Wednesday, August 21, 2013

Quebec: Be Careful with Euthanasia

The following letter was published in the National Post on August 21, 2013.
Margaret Somerville
By Margaret Somerville
This story notes that the Canadian Medical Association’s policy opposing euthanasia and doctor-assisted suicide has “not [been] updated since 2007,” implying it needs updating. But a six-year timespan is minuscule for a policy that dates back nearly 2,500 years.
Morphine being administered “to control terminal pain” is proffered as an example of euthanasia “already [being] practiced.” But this is not euthanasia. Moreover, properly chosen and titrated pain management does relieve pain and does not kill people, contrary to popular belief.

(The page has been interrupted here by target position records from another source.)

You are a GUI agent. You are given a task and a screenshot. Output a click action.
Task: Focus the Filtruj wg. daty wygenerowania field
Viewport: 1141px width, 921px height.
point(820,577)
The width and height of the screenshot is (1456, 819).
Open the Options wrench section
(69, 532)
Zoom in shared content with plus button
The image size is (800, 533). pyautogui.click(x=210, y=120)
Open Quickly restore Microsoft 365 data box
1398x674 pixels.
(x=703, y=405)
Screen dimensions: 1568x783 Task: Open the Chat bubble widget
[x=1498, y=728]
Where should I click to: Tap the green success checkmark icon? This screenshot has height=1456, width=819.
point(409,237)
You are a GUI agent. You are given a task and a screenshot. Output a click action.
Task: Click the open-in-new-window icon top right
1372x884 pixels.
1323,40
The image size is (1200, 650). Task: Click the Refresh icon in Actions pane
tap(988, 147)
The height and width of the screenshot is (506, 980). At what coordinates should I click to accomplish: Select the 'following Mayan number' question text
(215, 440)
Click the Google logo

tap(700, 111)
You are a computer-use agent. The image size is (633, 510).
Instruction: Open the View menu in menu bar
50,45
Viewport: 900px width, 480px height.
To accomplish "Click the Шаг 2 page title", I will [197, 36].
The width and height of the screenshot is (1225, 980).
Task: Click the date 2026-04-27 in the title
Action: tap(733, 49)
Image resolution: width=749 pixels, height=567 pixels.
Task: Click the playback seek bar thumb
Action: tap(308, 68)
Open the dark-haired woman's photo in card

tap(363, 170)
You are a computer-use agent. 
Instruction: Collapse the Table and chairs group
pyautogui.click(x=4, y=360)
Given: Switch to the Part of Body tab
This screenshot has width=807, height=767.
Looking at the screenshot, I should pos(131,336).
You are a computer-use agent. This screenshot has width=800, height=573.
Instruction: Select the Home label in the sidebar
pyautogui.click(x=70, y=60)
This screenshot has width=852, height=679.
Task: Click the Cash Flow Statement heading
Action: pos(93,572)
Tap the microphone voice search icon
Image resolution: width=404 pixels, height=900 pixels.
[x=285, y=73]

The concept of “dying healthy” is, to say the least, puzzling — if you are healthy, you don’t die. That leads to Quebec’s Bill 52, which would allow “medically assisted death” (euthanasia). This story refers to “dying” people having access to euthanasia, but it would not be limited to them. Rather, it would include those who “suffer from an incurable serious illness; suffer from an advanced state of irreversible decline in capability; and suffer from constant and unbearable physical or psychological pain which cannot be relieved in a manner the person deems tolerable.” In short, people who are not terminally ill or mentally, but not physically, ill, could have access to euthanasia. Many disabled, old, frail and vulnerable people would fulfill these criteria.
Margaret Somerville, McGill Centre for Medicine, Ethics and Law, Montreal.